--- START ---

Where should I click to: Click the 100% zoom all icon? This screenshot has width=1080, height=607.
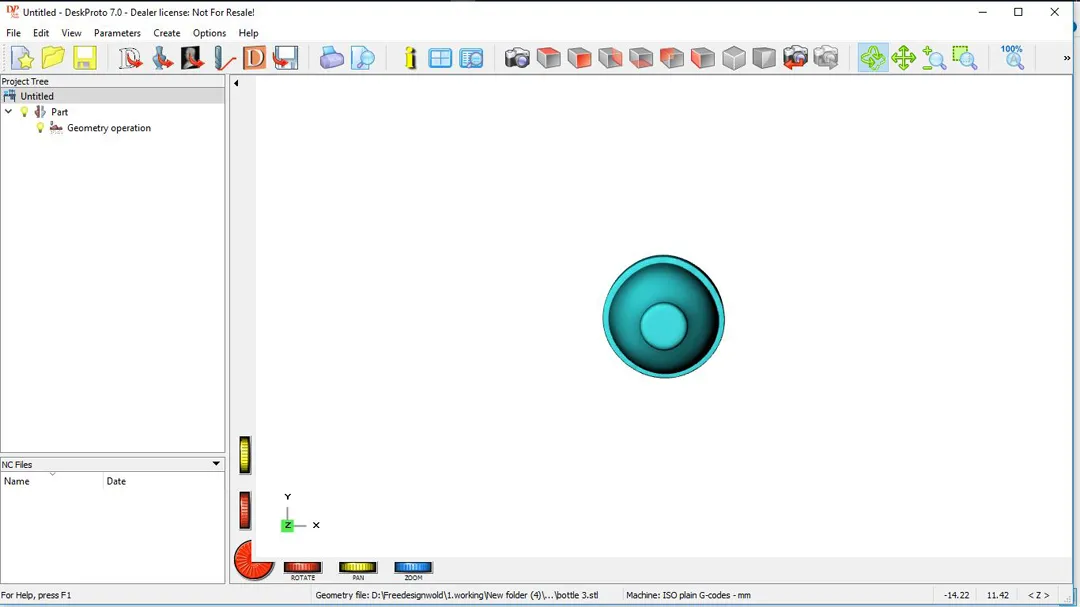click(x=1012, y=57)

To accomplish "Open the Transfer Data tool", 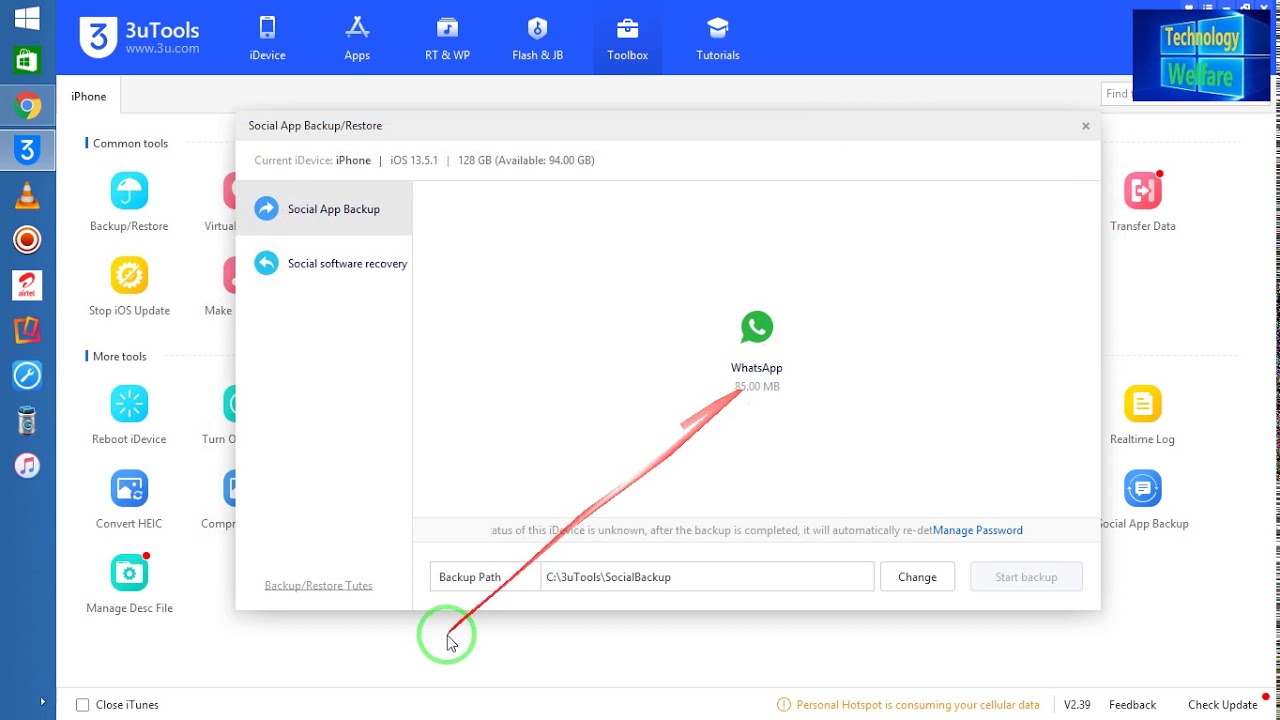I will tap(1142, 191).
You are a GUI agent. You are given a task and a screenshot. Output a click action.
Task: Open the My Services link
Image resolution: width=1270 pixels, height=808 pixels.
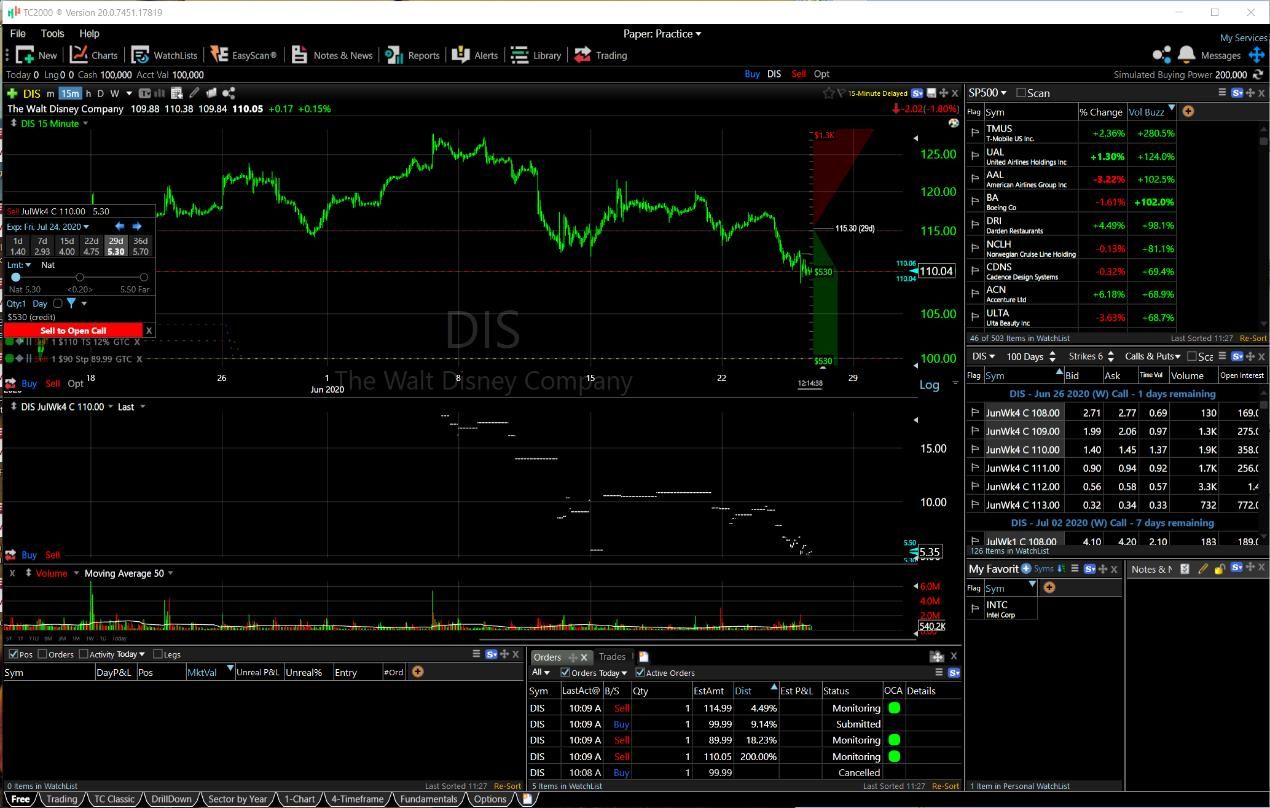pos(1243,38)
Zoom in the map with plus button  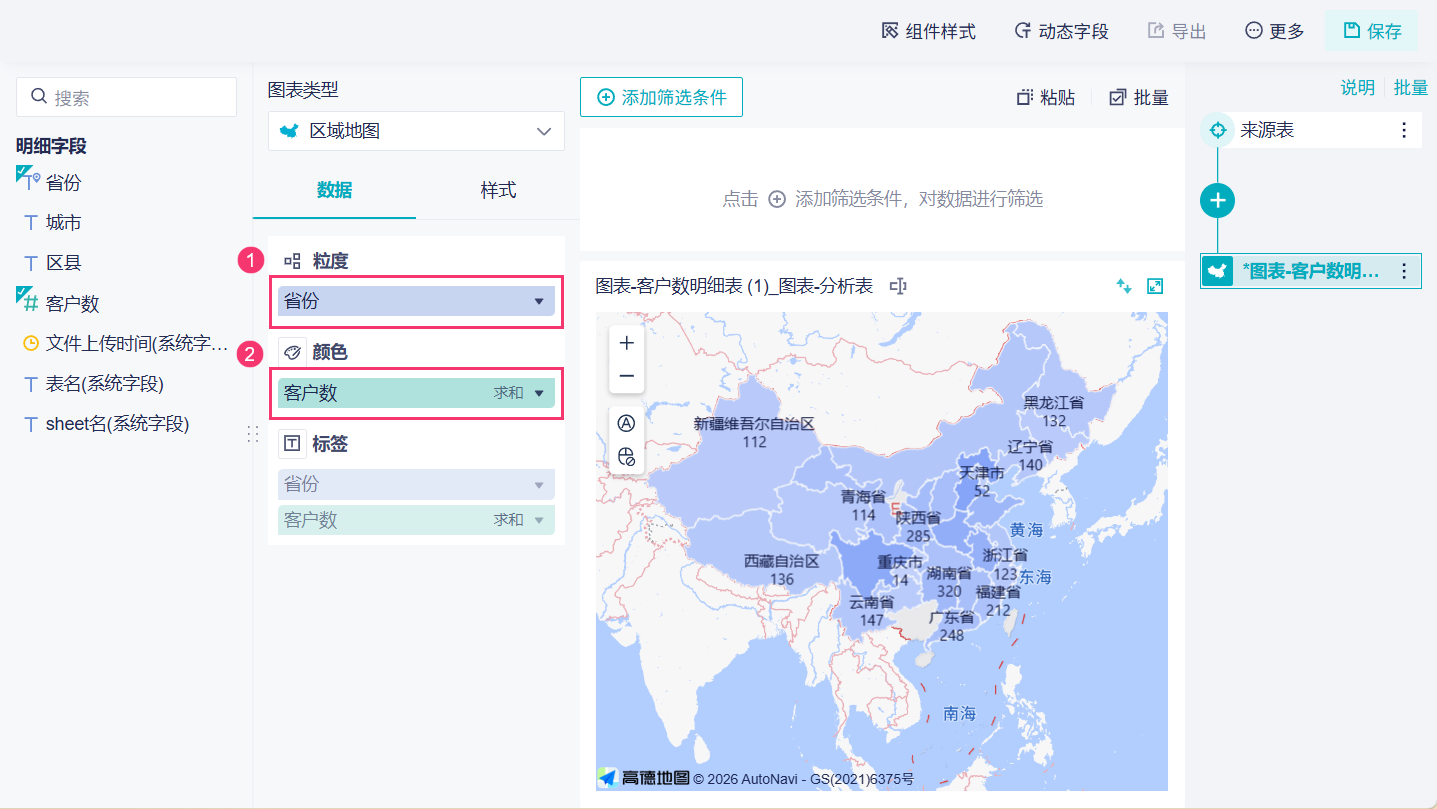(626, 343)
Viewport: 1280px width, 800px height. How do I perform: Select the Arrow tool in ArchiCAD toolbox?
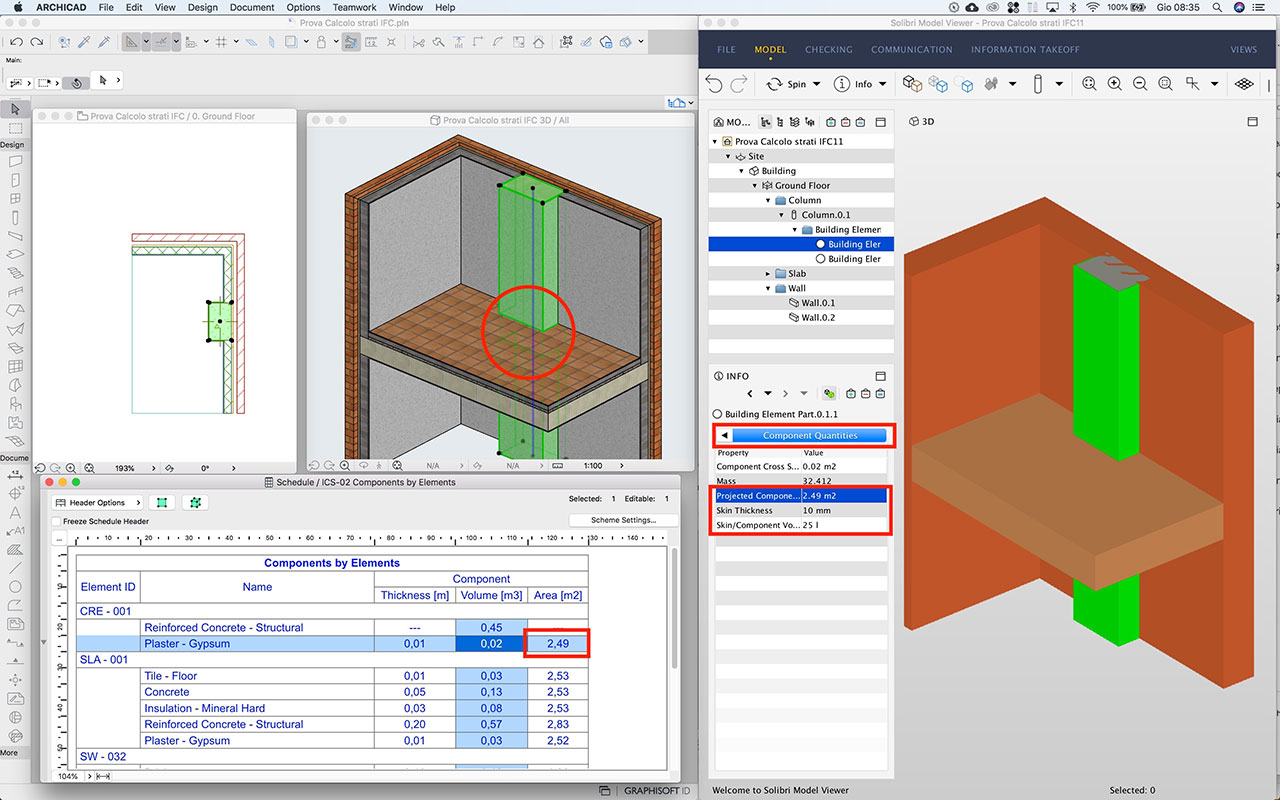pyautogui.click(x=13, y=110)
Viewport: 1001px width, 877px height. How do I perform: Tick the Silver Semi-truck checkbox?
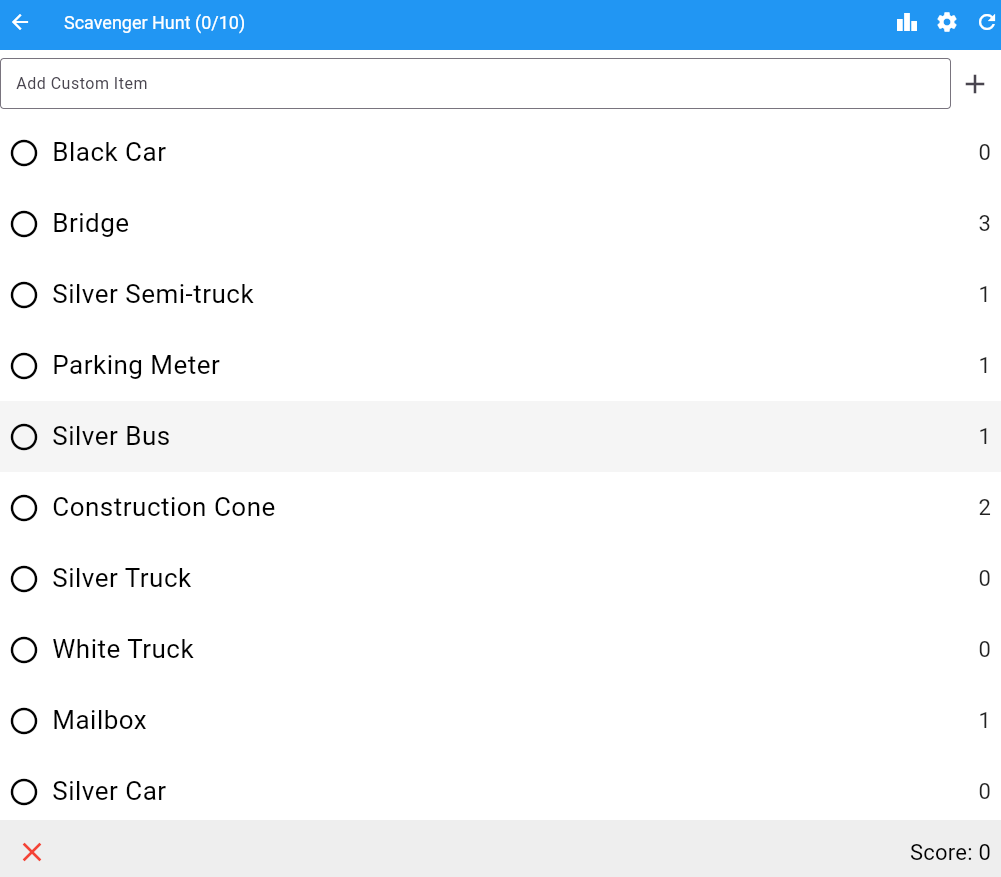24,295
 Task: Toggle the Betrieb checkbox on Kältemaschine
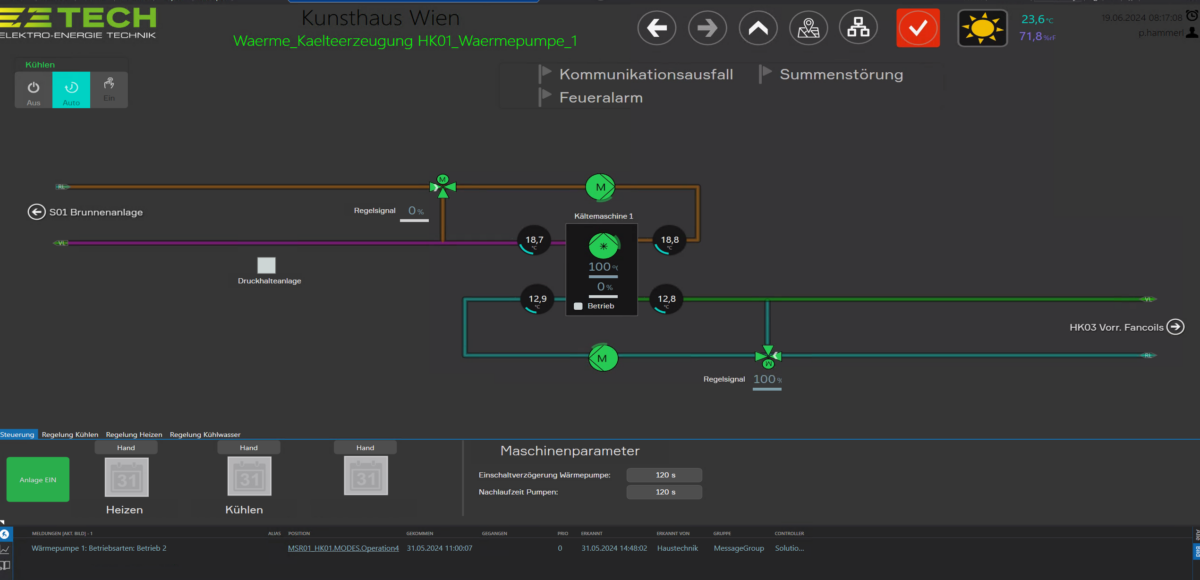[578, 306]
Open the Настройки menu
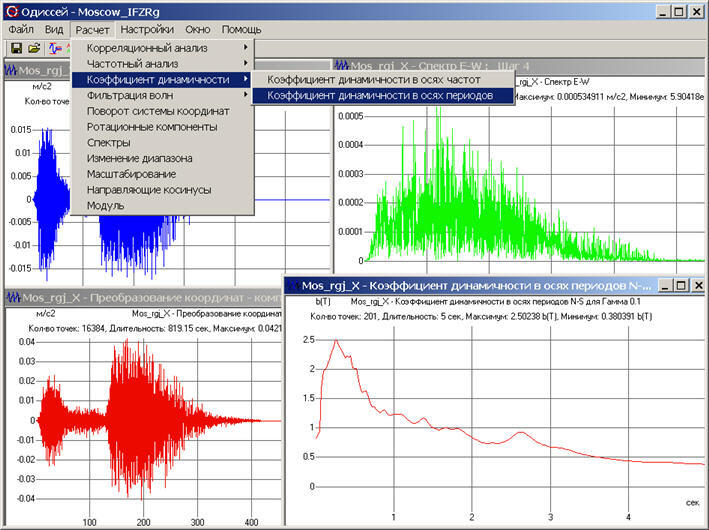 147,30
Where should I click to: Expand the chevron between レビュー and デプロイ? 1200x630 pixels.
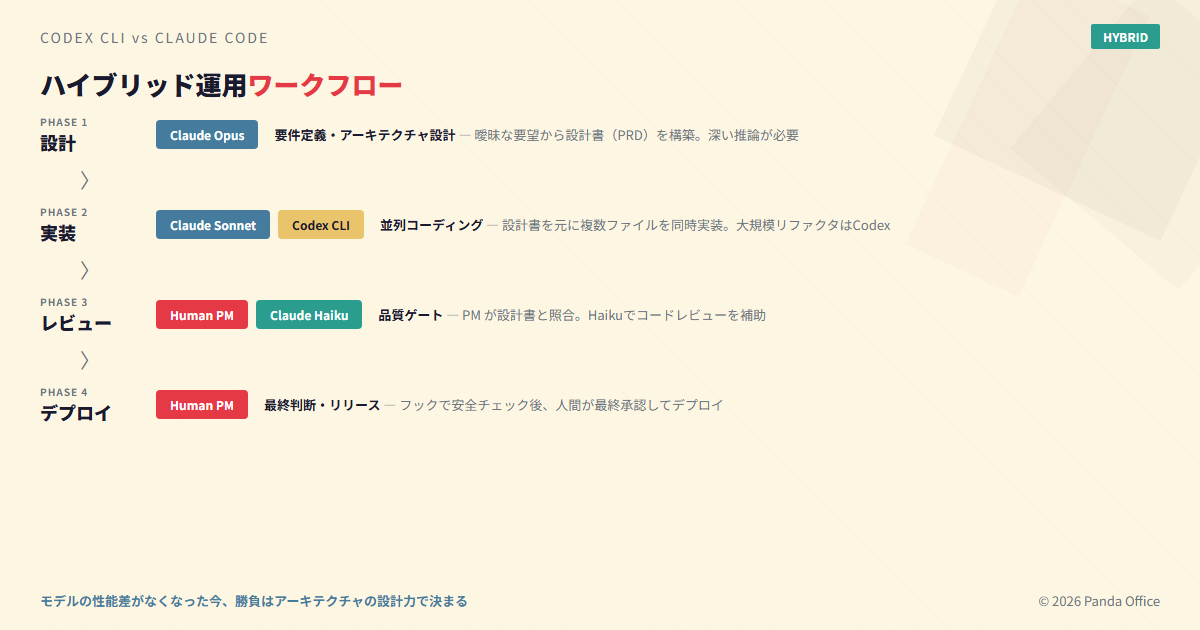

--- END ---

(What is expected)
Write out exactly the lines that run from the one containing "Viewport: 1280px width, 800px" to the last line of the entries above, both ends kept, pictures left out.

(Answer section)
Viewport: 1280px width, 800px height. How do I perform: Select the Arrow tool in ArchiCAD toolbox?
pyautogui.click(x=13, y=110)
Viewport: 1001px width, 877px height. How do I perform: Tick the Silver Semi-truck checkbox?
24,295
 Task: Toggle the Betrieb checkbox on Kältemaschine
[578, 306]
Open the Настройки menu
 147,30
Where should I click to: Expand the chevron between レビュー and デプロイ? 1200x630 pixels.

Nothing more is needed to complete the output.